Dr. Berenbaum believes that Holocaust survivors felt that if they looked back too soon, they would be paralyzed by what was destroyed, as was Lot’s wife after the destruction of Sodom and Gomorrah. Thirty years later, they were willing to speak, but other people could not relate to their experience in the same terms. The survivors needed a voice.
Since the 1970s, Dr. Berenbaum, an author, professor, rabbi, and advisor on historical films and museum design and a professor of Jewish Studies and director of the Sigi Ziering Institute at the American Jewish University in Los Angeles, has dedicated his life to “explaining to the American people what could not be explained to me as a child, with tools to help people understand in a way that’s comprehensible.” He was Project Director of the United States Holocaust Memorial Museum from 1988-1993 and was the first Director of its Research Institute. Later, he served as President and CEO of the Survivors of the Shoah Visual History Foundation (today the USC Shoah Foundation), which took the testimony of 52,000 Holocaust survivor in 32 languages and 57 countries.
Before the COVID-19 pandemic, about 1,500,000 people had visited Auschwitz, the largest and most lethal of all the German Nazi concentration and extermination camps, the place that Dr. Berenbaum described as “emblematic of evil in the 20th century and the capital of evil in Jewish history.” More than 1,100,000 people were murdered behind its barbed-wire fences between June 1940 and January 1945 in a cruel, systematic, and industrialized fashion. More than half of the people interned in Auschwitz died of starvation, exhausting work, executions, tortures and punishments, diseases and epidemics, pseudo-scientific experiments and the harsh conditions of the daily life in the camp.
Now, an exhibition co-produced by the Auschwitz-Birkenau State Museum and Spanish company Musealia is traveling to various cities of the world to show an extraordinary collection of more than 700 original exhibits of inestimable historic and human value, that bears direct witness to one of the darkest chapters of humankind. Dr. Berenbaum is the Auschwitz-Birkenau State Museum curator.

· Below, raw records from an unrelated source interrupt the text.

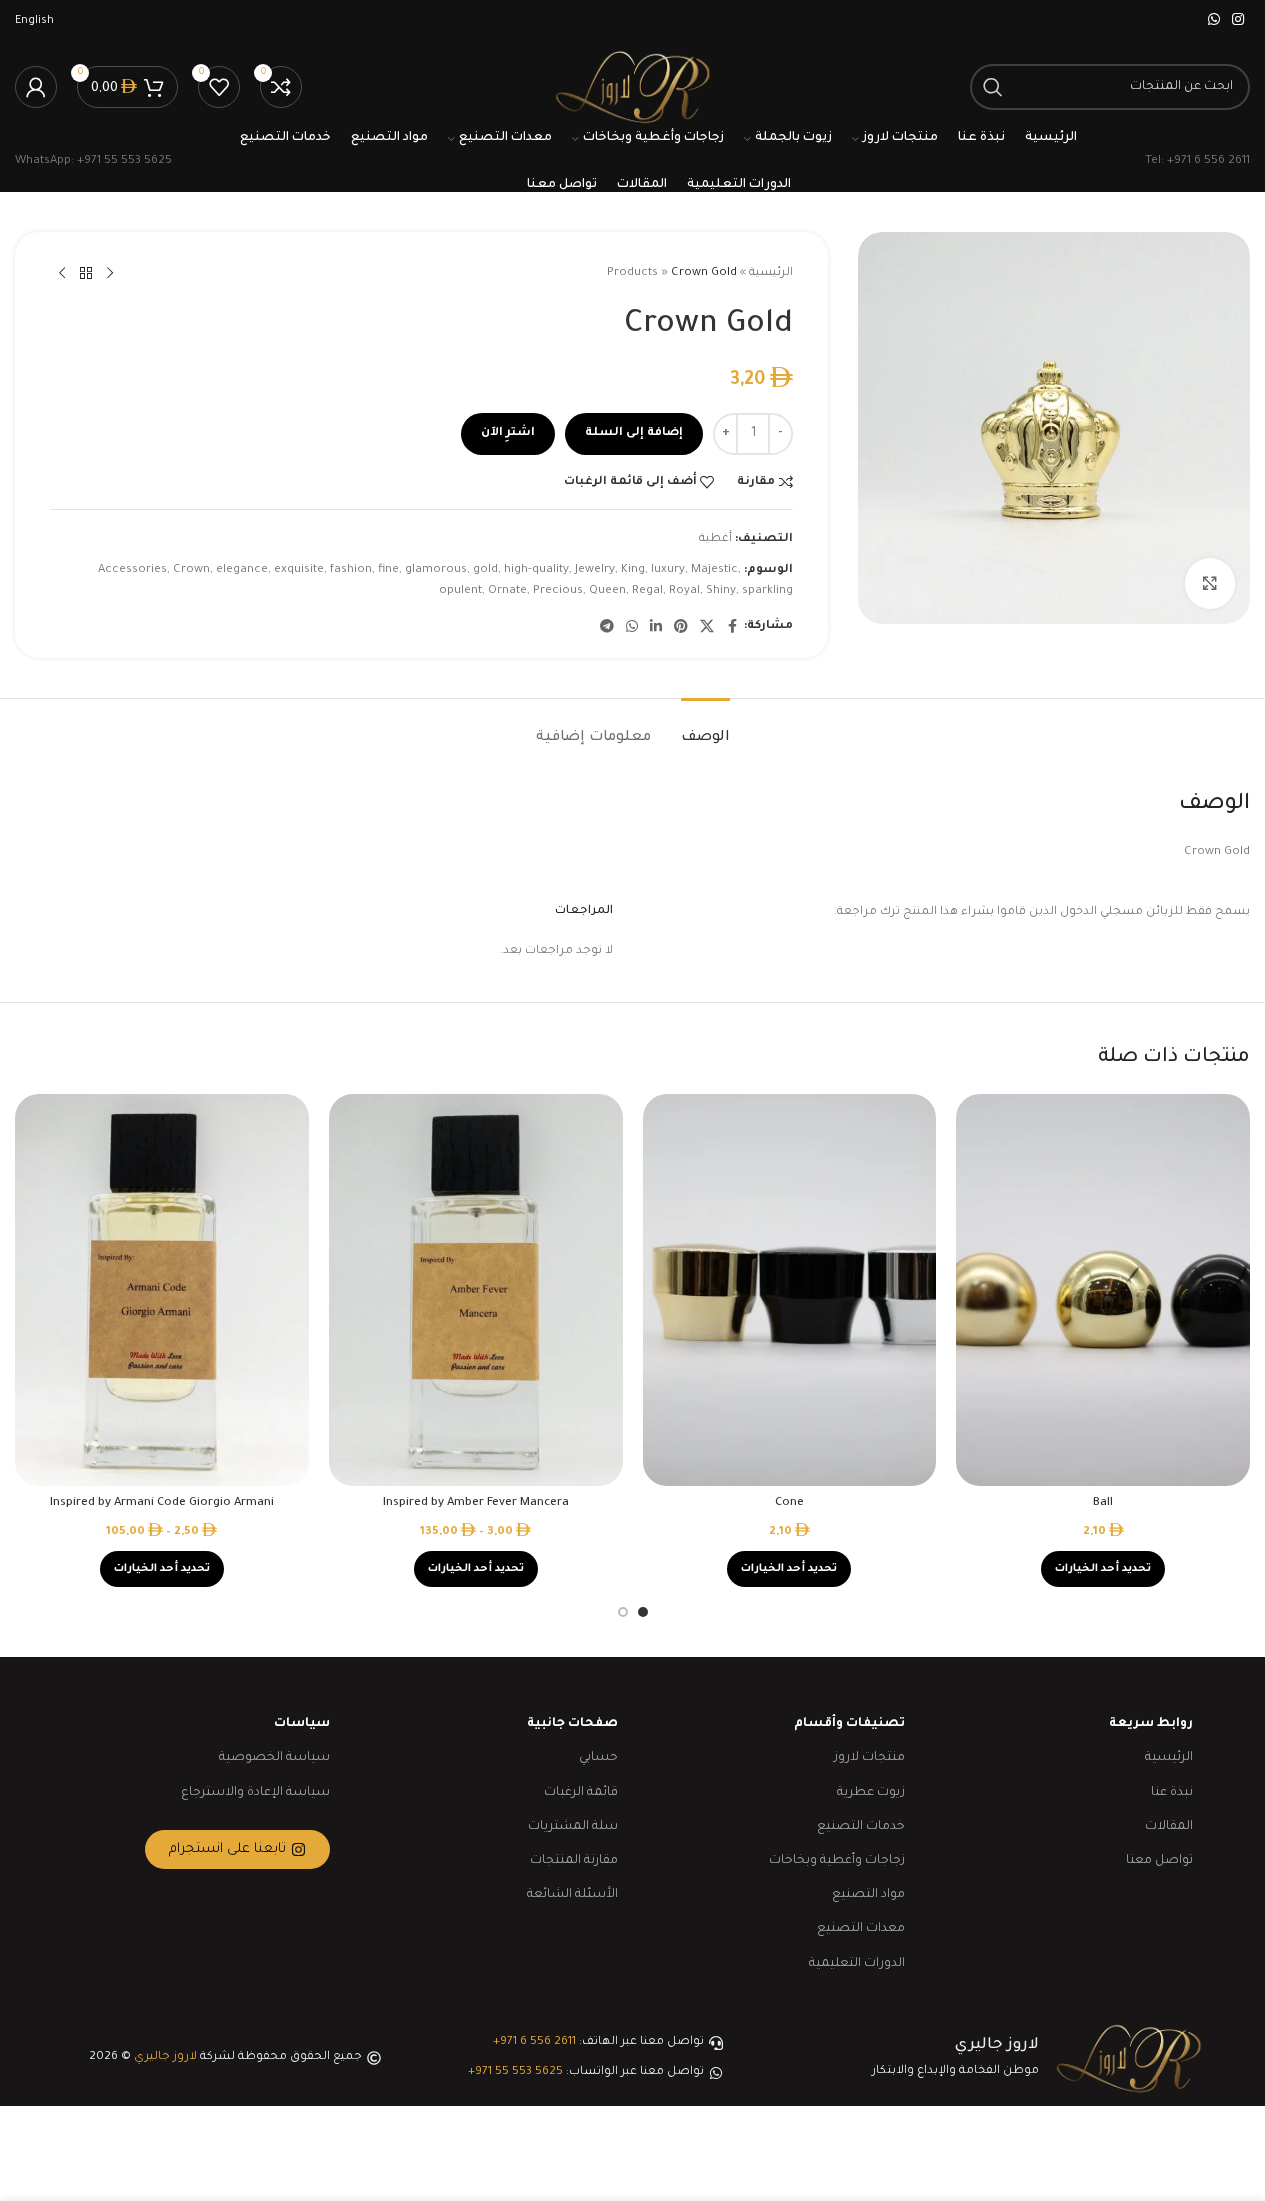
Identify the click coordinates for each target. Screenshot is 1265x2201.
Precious (558, 591)
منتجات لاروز (869, 1758)
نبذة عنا (1172, 1793)
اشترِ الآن (508, 433)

Through this daunting selection of objects, the Auschwitz exhibition portrays thecomplex reality of the notorious camp, universal symbol of the human tragedies that resulted from Nazi ideology, and the world of victims and perpetrators with a clear goal—to elucidate how such a place could come into being and dig into how its existence has determined our present worldview. The exhibit is designed to educate the public and learn from history to ensure that this sinister past is never repeated.
Most of these objects, which include toiletries, eyeglasses, stamp collections, clothes, shoeshine kits, and religious artifacts, have never been shown to an audience on the West Coast before. There is a piece of artwork by a survivor depicting what looks like a Red Cross truck that was used to trick people into thinking they were being helped when it actually contained lethal gas.

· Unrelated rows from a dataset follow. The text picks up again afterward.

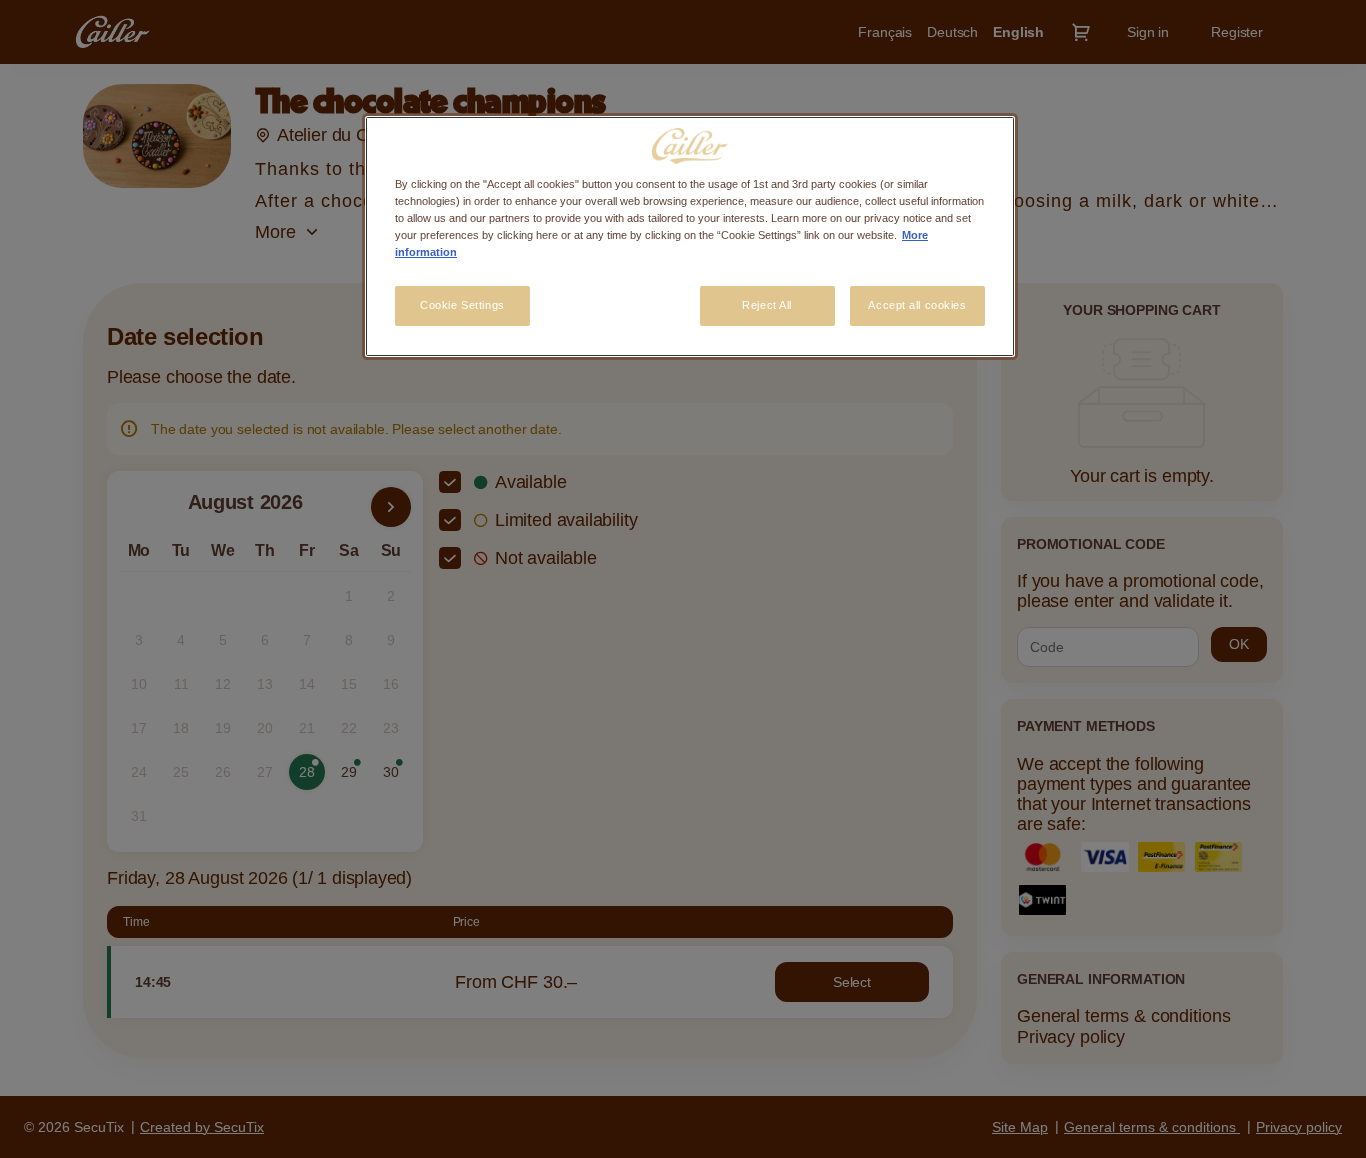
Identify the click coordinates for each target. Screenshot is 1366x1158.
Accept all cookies (917, 305)
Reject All (767, 305)
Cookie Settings (462, 305)
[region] (690, 236)
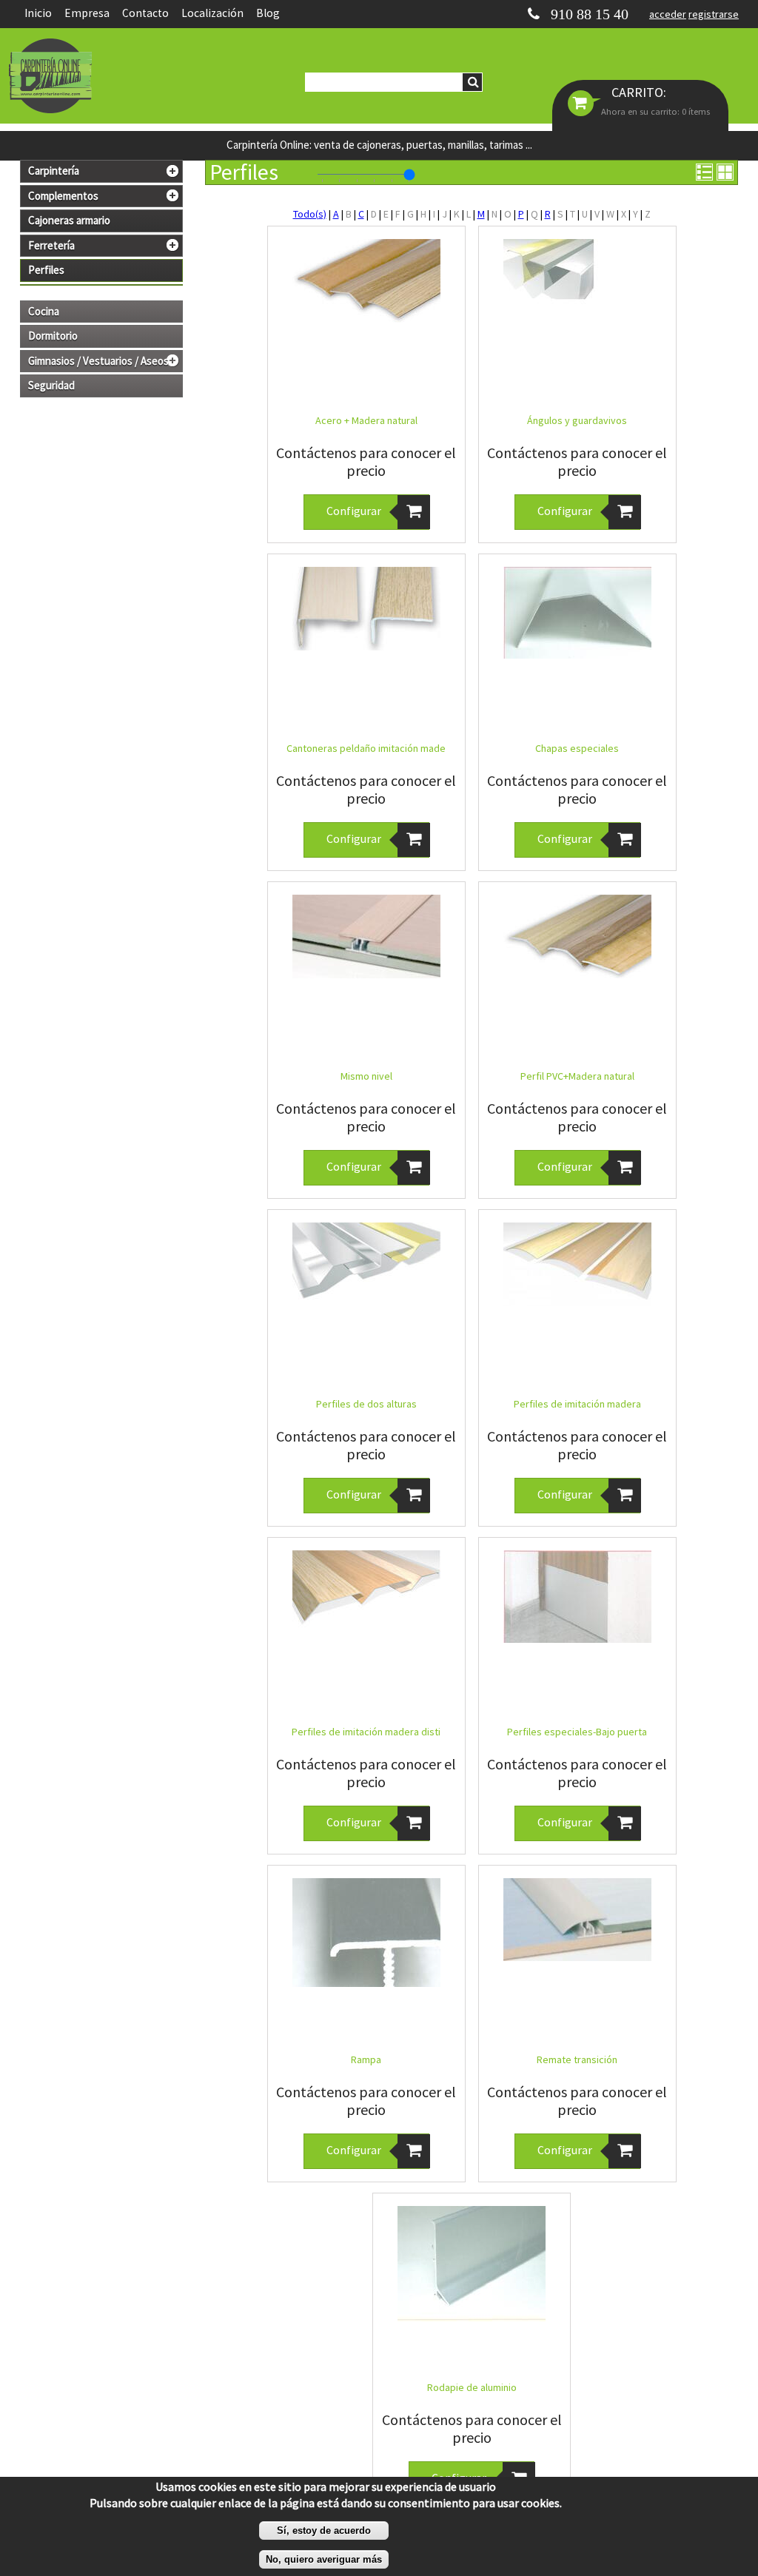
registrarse (713, 14)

As Dr. Berenbaum said, “They say that the devil is in the details. The more we see the details, the more we see the devil in them.”
Recorded survivor testimony is used throughout the exhibition. “Those who were there can take us to dimensions of experience we can’t understand otherwise,” Dr. Berenbaum added. “The voice of the survivor will be heard, describing pure evil, how people were killed, and how people lived under the shadow of death.”
Dr. Berenbaum believes that it is fitting to hold the exhibition at the Reagan Library, which requested to host it. He explained, “Ronald Reagan understood and confronted evil. During his Hollywood days, at the end of World War II, he saw raw material of film files of concentration camps. They were shown in theaters and were instrumental in forming U.S. policy.”
Based on his experience with the exhibition in other venues, Dr. Berenbaum is confident that “Auschwitz. Not long ago. Not far away” will have sellout crowds. He concluded, “The Holocaust resonates with all of us, because it’s the paradigm of evil. It has abiding importance until we can improve the world in which we live. I want people to come away with the idea that we can’t let hatred proliferate in a way that this become possible.”
ILENE SCHNEIDER has been chronicling Jewish life in Orange County for five publications since 1978. She has served as a communications consultant for a number of Jewish organizations. She is a contributing writer to Jlife magazine.